| WORK REQUEST |
Return every entry exactly. Leave nothing out.

| MATERIAL FOR THE TASK |
────────────────────

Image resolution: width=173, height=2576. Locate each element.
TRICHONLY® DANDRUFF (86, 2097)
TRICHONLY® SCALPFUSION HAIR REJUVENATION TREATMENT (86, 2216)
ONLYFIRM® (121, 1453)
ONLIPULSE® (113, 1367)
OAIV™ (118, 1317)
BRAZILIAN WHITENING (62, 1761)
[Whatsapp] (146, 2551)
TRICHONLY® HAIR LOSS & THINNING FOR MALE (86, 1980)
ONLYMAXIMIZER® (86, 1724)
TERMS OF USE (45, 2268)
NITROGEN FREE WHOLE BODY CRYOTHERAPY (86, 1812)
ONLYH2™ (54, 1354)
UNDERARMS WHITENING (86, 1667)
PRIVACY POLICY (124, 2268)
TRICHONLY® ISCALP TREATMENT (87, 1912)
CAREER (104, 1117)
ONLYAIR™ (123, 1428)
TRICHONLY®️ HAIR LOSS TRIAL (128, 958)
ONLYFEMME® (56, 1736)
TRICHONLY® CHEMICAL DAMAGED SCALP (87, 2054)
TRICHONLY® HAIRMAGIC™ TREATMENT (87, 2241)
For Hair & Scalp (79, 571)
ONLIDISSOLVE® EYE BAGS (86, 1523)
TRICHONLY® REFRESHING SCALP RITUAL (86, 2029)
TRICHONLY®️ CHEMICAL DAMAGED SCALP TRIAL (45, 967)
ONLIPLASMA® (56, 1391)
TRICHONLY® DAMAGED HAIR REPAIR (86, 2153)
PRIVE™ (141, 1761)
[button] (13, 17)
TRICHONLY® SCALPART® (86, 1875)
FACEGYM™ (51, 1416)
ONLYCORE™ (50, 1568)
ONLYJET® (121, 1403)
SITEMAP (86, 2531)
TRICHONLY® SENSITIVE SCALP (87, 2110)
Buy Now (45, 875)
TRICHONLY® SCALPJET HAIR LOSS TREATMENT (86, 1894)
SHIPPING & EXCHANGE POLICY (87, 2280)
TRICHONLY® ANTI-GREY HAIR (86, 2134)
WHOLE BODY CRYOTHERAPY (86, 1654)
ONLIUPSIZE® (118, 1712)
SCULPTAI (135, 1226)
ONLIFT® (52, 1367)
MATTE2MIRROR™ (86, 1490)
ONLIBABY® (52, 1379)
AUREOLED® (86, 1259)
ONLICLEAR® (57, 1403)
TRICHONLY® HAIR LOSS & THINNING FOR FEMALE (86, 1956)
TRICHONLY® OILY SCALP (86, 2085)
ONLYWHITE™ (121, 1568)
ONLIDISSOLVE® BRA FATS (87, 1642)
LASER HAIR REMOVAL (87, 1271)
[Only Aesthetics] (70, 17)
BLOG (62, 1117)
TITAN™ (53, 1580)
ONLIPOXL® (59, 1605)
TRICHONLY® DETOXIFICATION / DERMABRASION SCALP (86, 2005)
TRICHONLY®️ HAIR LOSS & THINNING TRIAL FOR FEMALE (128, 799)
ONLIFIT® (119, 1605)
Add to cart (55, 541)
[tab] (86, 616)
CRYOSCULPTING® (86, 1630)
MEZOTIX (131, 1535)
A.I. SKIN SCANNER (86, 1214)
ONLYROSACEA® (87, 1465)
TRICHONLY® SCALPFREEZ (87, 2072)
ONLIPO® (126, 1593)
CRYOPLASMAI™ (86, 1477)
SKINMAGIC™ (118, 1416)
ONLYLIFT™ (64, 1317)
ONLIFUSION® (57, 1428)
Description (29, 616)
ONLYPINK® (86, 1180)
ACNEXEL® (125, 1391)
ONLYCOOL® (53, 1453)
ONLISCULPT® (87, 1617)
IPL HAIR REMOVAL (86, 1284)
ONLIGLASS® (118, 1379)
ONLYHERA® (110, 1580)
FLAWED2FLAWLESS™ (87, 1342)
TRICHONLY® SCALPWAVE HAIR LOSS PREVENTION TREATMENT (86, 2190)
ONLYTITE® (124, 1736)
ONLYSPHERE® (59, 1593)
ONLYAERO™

────────────────────

| RESPONSE |
Image resolution: width=173, height=2576. Locate each element.
TRICHONLY® DANDRUFF (86, 2097)
TRICHONLY® SCALPFUSION HAIR REJUVENATION TREATMENT (86, 2216)
ONLYFIRM® (121, 1453)
ONLIPULSE® (113, 1367)
OAIV™ (118, 1317)
BRAZILIAN WHITENING (62, 1761)
[Whatsapp] (146, 2551)
TRICHONLY® HAIR LOSS & THINNING FOR MALE (86, 1980)
ONLYMAXIMIZER® (86, 1724)
TERMS OF USE (45, 2268)
NITROGEN FREE WHOLE BODY CRYOTHERAPY (86, 1812)
ONLYH2™ (54, 1354)
UNDERARMS WHITENING (86, 1667)
PRIVACY POLICY (124, 2268)
TRICHONLY® ISCALP TREATMENT (87, 1912)
CAREER (104, 1117)
ONLYAIR™ (123, 1428)
TRICHONLY®️ HAIR LOSS TRIAL (128, 958)
ONLYFEMME® (56, 1736)
TRICHONLY® CHEMICAL DAMAGED SCALP (87, 2054)
TRICHONLY® HAIRMAGIC™ TREATMENT (87, 2241)
For Hair & Scalp (79, 571)
ONLIDISSOLVE® EYE BAGS (86, 1523)
TRICHONLY® REFRESHING SCALP RITUAL (86, 2029)
TRICHONLY®️ CHEMICAL DAMAGED SCALP TRIAL (45, 967)
ONLIPLASMA® (56, 1391)
TRICHONLY® DAMAGED HAIR REPAIR (86, 2153)
PRIVE™ (141, 1761)
[button] (13, 17)
TRICHONLY® SCALPART® (86, 1875)
FACEGYM™ (51, 1416)
ONLYCORE™ (50, 1568)
ONLYJET® (121, 1403)
SITEMAP (86, 2531)
TRICHONLY® SENSITIVE SCALP (87, 2110)
Buy Now (45, 875)
TRICHONLY® SCALPJET HAIR LOSS TREATMENT (86, 1894)
SHIPPING & EXCHANGE POLICY (87, 2280)
TRICHONLY® ANTI-GREY HAIR (86, 2134)
WHOLE BODY CRYOTHERAPY (86, 1654)
ONLIUPSIZE® (118, 1712)
SCULPTAI (135, 1226)
ONLIFT® (52, 1367)
MATTE2MIRROR™ (86, 1490)
ONLIBABY® (52, 1379)
AUREOLED® (86, 1259)
ONLICLEAR® (57, 1403)
TRICHONLY® HAIR LOSS & THINNING FOR FEMALE (86, 1956)
TRICHONLY® OILY SCALP (86, 2085)
ONLYWHITE™ (121, 1568)
ONLIDISSOLVE® BRA FATS (87, 1642)
LASER HAIR REMOVAL (87, 1271)
[Only Aesthetics] (70, 17)
BLOG (62, 1117)
TITAN™ (53, 1580)
ONLIPOXL® (59, 1605)
TRICHONLY® DETOXIFICATION / DERMABRASION SCALP (86, 2005)
TRICHONLY®️ HAIR LOSS & THINNING TRIAL FOR FEMALE (128, 799)
ONLIFIT® (119, 1605)
Add to cart (55, 541)
[tab] (86, 616)
CRYOSCULPTING® (86, 1630)
MEZOTIX (131, 1535)
A.I. SKIN SCANNER (86, 1214)
ONLYROSACEA® (87, 1465)
TRICHONLY® SCALPFREEZ (87, 2072)
ONLIPO® (126, 1593)
CRYOPLASMAI™ (86, 1477)
SKINMAGIC™ (118, 1416)
ONLYLIFT™ (64, 1317)
ONLIFUSION® (57, 1428)
Description (29, 616)
ONLYPINK® (86, 1180)
ACNEXEL® (125, 1391)
ONLYCOOL® (53, 1453)
ONLISCULPT® (87, 1617)
IPL HAIR REMOVAL (86, 1284)
ONLIGLASS® (118, 1379)
ONLYHERA® (110, 1580)
FLAWED2FLAWLESS™ (87, 1342)
TRICHONLY® SCALPWAVE HAIR LOSS PREVENTION TREATMENT (86, 2190)
ONLYTITE® (124, 1736)
ONLYSPHERE® (59, 1593)
ONLYAERO™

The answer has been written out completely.